PEDIDO 1
Qual é a idade de Cecília Rodrigues, segundo o texto sobre finanças familiares?
PEDIDO 2
Como ficaria, em forma de lista e com seus fatos principais, o parágrafo do texto sobre finanças familiares que começa com "O assessor de investimentos Jonathan Camargo"?

TEXTO FORNECIDO
□ □ □ □

Segundo a especialista, é muito doloroso para o idoso quando ele não consegue fazer as mesmas coisas como antes. “Para uma pessoa que foi sempre ativa, não trabalhar mais e se aposentar já é complicado. E por isso a interferência familiar na questão de administrar os bens é um agravante.”

Para o educador financeiro José Vignoli, do portal Meu Bolso Feliz, a questão de delegar finanças é complicada, mas pode ser evitada com o diálogo constante entre pais e filhos. “Se a família não se preparou para o momento de sucessão, maior vai ser a dificuldade para cuidar disso”, afirma o consultor. “Dinheiro precisa envolver toda a família, se tratar do assunto só quando a vaca foi para o brejo, não vai dar certo.”

É o caso da paulistana Cecília Rodrigues, de 76 anos, que diz não ter problema nenhum com a filha ajudando e, em alguns casos, cuidando do seu dinheiro. Ela conta que se enrolou financeiramente e está endividada por causa de alguns empréstimos consignados que contratou. A filha de Cecília vive praticamente como sua consultora, auxiliando-a em todas as transações e conversando com a mãe de forma educativa.

“Minha filha já fez planilhas para me ajudar, outro dia ela até chorou, falando que o que eu fiz não era o que ela havia combinado comigo. Eu devia ter aceitado a ajuda dela até antes”, diz a aposentada, referindo-se aos empréstimos. “Ela me ajuda em 70% dos meus gastos, o resto eu uso o meu dinheiro para farmácia e plano de saúde.” Cecília ainda diz que comete de vez em quando algumas loucuras com seu dinheiro, causando problemas com a filha. “Um dia vi um anel da Swarovski que era a cara dela, aí comprei um dia antes do aniversário dela. Quando minha filha foi ver a fatura, ela ficou muito brava. De vez em quando eu faço esse tipo de loucura. Não penso.”

Além das contas do dia a dia

O assessor de investimentos Jonathan Camargo, de 27 anos, teve de arcar com as economias de sua casa quando o pai ficou desempregado, há nove anos. Todo o patrimônio do pai, na época, estava investido em imóveis. Ele costumava comprar na planta para vender depois que o apartamento estivesse pronto. Com a dificuldade em arranjar um novo emprego e o dinheiro parado nos investimentos, as contas não estavam mais fechando.

“Minha mãe era dentista e o dinheiro que ela ganhava não era suficiente. Minha primeira ideia foi vender algum dos imóveis na planta, mas isso não passava na cabeça do meu pai de maneira alguma, porque o imóvel estava em construção, o banco não o aceitava como garantia”, conta Jonathan.

Na época com apenas 18 anos, o consultor, nascido em São Paulo, havia acabado de entrar no mercado financeiro e, somente quando a situação da família chegou no seu limite, o pai consentiu a venda do imóvel e deixou o filho administrar o dinheiro que serviria para cobrir as despesas da casa. “Foi o ponto de partida para começarmos a pensar como poderíamos organizar nosso dinheiro para nunca mais passarmos por uma situação daquela”, lembra o assessor, que ressaltou a dificuldade em driblar o conservadorismo do pai. “Acho que é algo cultural, todo pai é meio assim, reticente quanto a dinheiro. Ele tinha a mentalidade de que ele era o único provedor da família.”

□ □ □ □

INFORMAÇÕES EXIBIDAS
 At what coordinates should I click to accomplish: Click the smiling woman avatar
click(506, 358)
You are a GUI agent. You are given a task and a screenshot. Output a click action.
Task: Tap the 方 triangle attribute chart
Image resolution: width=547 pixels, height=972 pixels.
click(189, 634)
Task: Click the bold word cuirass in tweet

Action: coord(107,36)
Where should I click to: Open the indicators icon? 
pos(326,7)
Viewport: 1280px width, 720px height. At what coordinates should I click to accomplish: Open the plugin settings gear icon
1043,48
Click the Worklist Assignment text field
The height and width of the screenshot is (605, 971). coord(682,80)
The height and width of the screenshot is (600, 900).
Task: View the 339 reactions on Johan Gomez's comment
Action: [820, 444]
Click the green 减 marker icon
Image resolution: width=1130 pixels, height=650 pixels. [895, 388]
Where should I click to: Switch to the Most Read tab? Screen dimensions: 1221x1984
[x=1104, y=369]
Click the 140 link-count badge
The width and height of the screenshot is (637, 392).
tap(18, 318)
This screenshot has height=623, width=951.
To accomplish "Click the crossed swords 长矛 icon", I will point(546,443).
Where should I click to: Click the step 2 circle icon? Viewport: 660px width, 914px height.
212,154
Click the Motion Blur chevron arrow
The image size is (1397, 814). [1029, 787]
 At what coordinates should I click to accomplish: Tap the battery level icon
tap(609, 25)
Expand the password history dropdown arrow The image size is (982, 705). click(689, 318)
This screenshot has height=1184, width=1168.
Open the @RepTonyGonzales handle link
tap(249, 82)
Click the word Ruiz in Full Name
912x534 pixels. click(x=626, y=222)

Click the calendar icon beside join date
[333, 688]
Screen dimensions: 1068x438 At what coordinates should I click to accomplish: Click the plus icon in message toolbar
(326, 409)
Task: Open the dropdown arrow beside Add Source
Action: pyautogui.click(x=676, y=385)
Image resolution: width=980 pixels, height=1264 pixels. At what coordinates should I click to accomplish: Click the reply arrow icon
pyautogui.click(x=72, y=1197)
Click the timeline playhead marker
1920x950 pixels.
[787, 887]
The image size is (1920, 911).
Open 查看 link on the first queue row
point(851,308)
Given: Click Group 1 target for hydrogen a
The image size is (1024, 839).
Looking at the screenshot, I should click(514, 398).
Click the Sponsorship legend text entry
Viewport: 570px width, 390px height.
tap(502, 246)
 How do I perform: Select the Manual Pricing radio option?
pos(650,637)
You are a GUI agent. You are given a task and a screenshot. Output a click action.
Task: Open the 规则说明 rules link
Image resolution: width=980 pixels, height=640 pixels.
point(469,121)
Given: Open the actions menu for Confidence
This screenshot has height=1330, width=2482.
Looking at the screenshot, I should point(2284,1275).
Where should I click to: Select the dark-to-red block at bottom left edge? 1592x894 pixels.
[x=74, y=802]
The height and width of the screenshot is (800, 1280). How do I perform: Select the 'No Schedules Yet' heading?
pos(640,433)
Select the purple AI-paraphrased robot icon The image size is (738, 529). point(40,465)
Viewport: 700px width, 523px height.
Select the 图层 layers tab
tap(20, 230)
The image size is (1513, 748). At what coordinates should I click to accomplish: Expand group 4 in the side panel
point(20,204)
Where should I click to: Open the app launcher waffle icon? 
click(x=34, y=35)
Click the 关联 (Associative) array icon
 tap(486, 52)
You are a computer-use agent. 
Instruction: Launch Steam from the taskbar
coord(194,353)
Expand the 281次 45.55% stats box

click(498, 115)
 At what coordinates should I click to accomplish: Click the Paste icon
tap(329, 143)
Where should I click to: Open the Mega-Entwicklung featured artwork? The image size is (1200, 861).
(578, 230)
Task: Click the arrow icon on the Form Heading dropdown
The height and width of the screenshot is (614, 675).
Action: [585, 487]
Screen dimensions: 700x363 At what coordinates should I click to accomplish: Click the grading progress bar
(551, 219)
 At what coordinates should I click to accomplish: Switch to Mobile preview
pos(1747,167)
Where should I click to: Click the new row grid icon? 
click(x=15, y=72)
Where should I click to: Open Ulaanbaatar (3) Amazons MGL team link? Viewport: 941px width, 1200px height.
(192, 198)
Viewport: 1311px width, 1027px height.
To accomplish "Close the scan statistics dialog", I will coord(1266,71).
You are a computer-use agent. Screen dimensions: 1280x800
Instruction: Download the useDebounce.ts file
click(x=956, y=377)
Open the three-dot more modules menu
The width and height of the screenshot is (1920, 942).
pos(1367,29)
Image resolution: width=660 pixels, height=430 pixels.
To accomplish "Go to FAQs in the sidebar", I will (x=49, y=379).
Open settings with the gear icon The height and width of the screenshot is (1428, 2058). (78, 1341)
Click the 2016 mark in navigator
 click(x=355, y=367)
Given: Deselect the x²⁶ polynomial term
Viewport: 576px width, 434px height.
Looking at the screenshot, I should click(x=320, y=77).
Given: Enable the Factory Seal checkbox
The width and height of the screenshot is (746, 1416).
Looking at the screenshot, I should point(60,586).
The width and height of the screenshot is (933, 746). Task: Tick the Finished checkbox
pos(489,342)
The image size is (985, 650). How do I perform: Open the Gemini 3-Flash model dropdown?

□ □ □ □

RESPOSTA COMPLETA 1
76 anos.

RESPOSTA COMPLETA 2
- Jonathan Camargo, assessor de investimentos de 27 anos, teve de assumir as economias da casa quando o pai ficou desempregado, há nove anos.
- Na época, todo o patrimônio do pai estava investido em imóveis.
- O pai costumava comprar apartamentos na planta para vendê-los depois de prontos.
- Com a dificuldade de arranjar um novo emprego e o dinheiro parado nos investimentos, as contas deixaram de fechar.